* _Excerpt provided_:

▼

# Spring Gravel in Acadia with Ti Merckx 650B



## singlecross (Nov 1, 2006)

A beautiful day here in DownEast Maine to get out and get some gravel on some still closed national park fireroads in Acadia. Rolled out the Eddy Merckx Ti EX that I converted to 650B this winter. This is now the "roadiest" bike I own with 650B x 32 Grand Bois cypres tires. Really enjoyable ride...


----------



## singlecross (Nov 1, 2006)

*Pics 2*

The sun and the wind were in the West so I decided to head that way until I ran out of island and hit ocean. Nice resting spot for me and Fredrick "Bubba" Butler. I headed for home while Bubba already was home. Peace...

singlecross


----------



## MB1 (Jan 27, 2004)

Nice, nice, nice!

BTW how did you get the brakes to work when you made the 650B conversion?


----------



## tarwheel2 (Jul 7, 2005)

I can't believe you can fit tires that large in your Merckx frame. The largest I've been able to fit in my Merckx AX were Michelin Pro2Race 700x25s, which actually fit more like 27-28 mm tires. Are you using long-reach brakes?


----------



## singlecross (Nov 1, 2006)

Heres some pics of the brake (tektro R556 long reach) and tire (Grand Bois 650B x 32) clearance:

eddy 650B fork clearance | Flickr - Photo Sharing!

eddy 650B chainstay clearance | Flickr - Photo Sharing!

The tektro long reach brakes bolted up an work just fine and the smaller diameter 650B tires move the tire back to a wider part of the chainstay to provide the room for the 32mm width. Even thr reynolds OuzoPro fork wasn't a problem. I can just change brake calipers and add 700c wheels if I ever want to go back. Easy peasy...

singlecross


----------



## tarwheel2 (Jul 7, 2005)

Very interesting! I'll keep that in mind as I get older and fatter tires look more appealing. Of course, all of my bikes have 700c wheels, so 650b wheels would prevent me from swapping between bikes -- which has been my reason for avoiding them over the years.


----------



## singlecross (Nov 1, 2006)

tarwheel2 said:


> Very interesting! I'll keep that in mind as I get older and fatter tires look more appealing. Of course, all of my bikes have 700c wheels, so 650b wheels would prevent me from swapping between bikes -- which has been my reason for avoiding them over the years.

▲

* _Dataset excerpt_:
▼

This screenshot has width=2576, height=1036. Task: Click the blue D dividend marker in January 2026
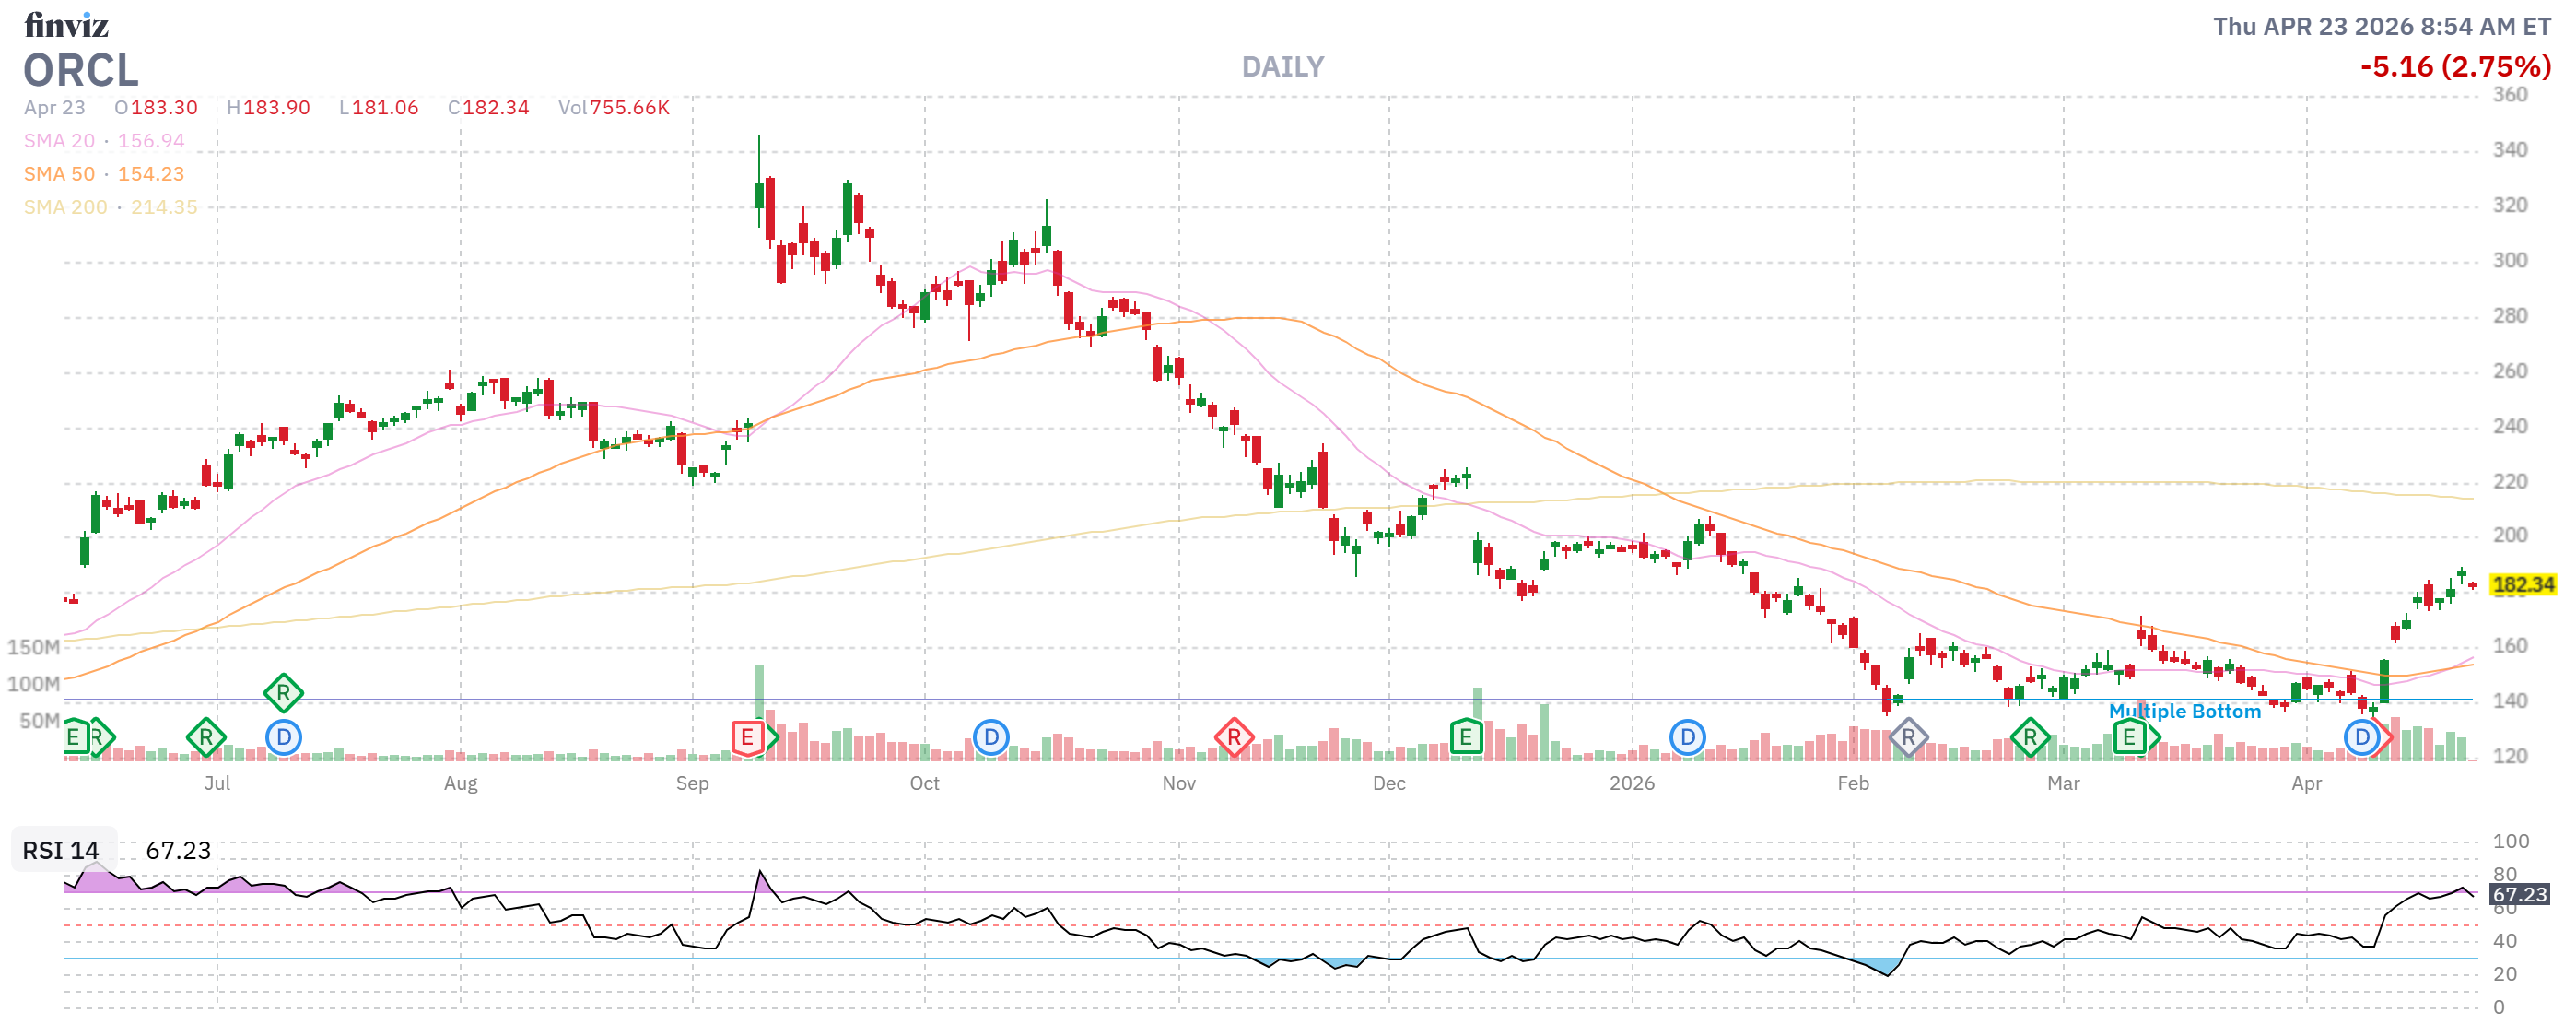1687,738
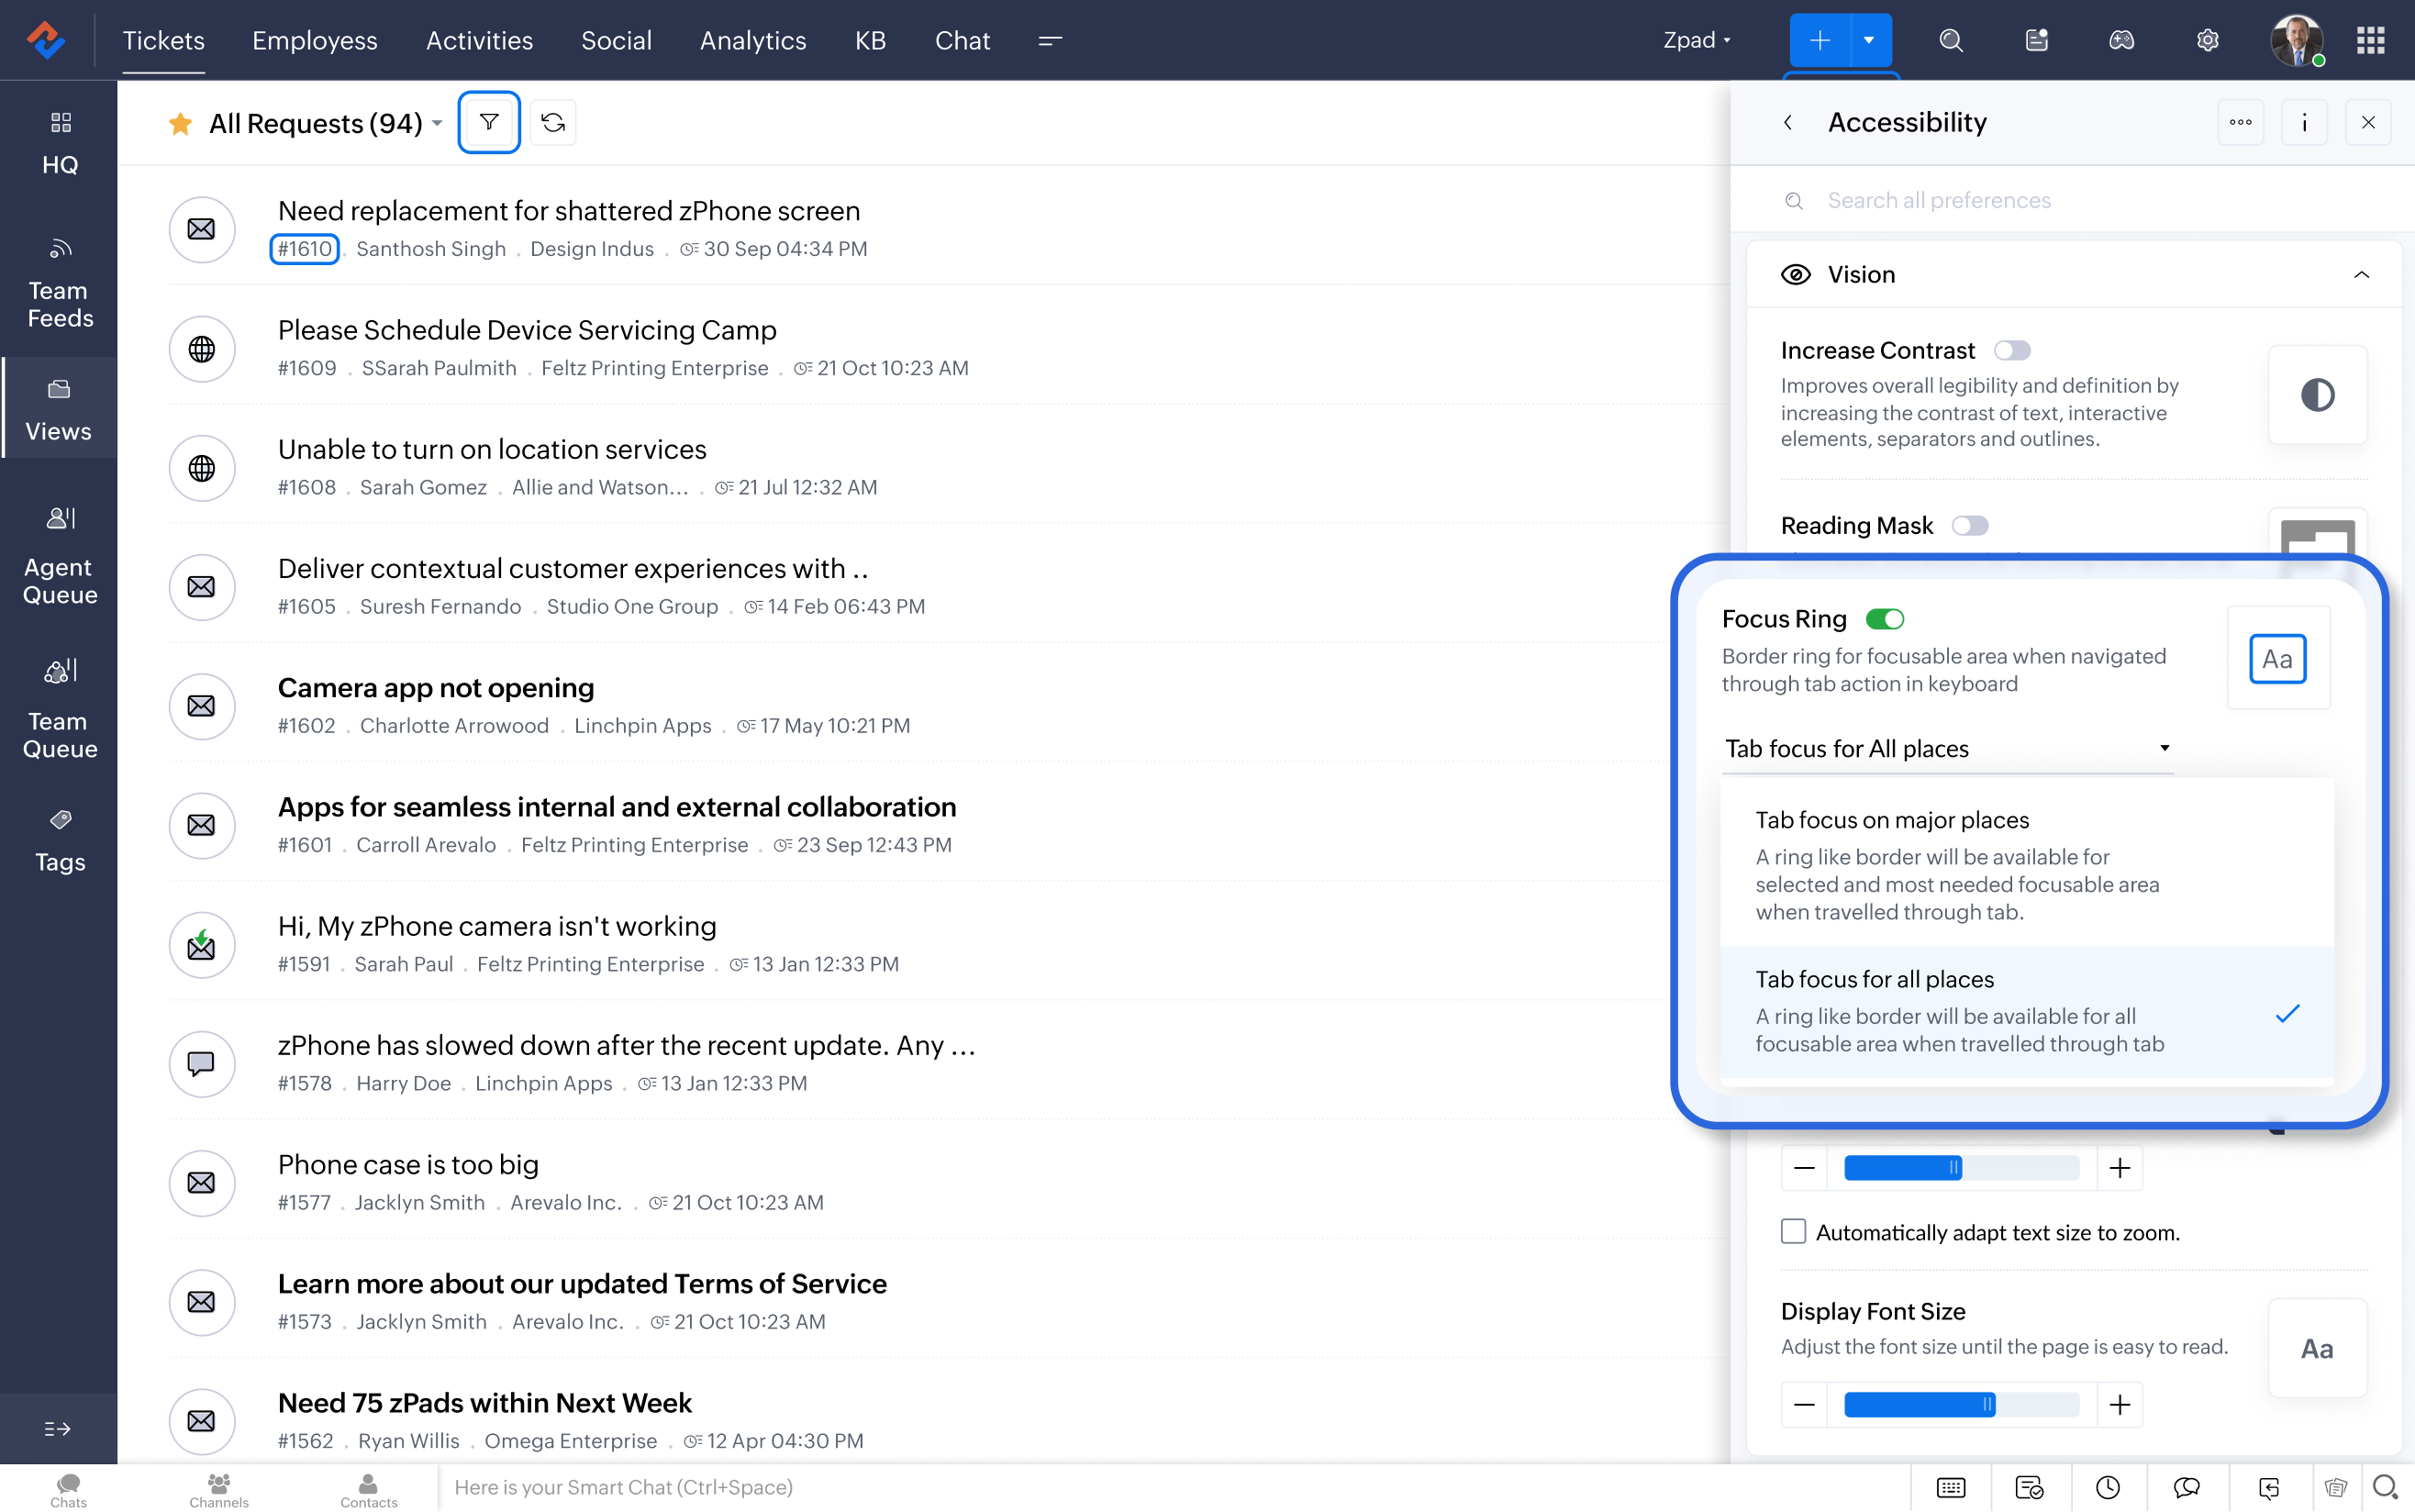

▲

* _Problem description_:
Please answer these questions from the forum thread about the Acadia gravel ride.
1. What tires are on the Merckx after its 650B conversion?
2. Which brakes made the conversion work?
3. What were the largest tires tarwheel2 could fit in the Merckx AX?

* _Task solution_:
1. Grand Bois cypres tires, 650B x 32.
2. Tektro R556 long-reach brakes.
3. Michelin Pro2Race 700x25s.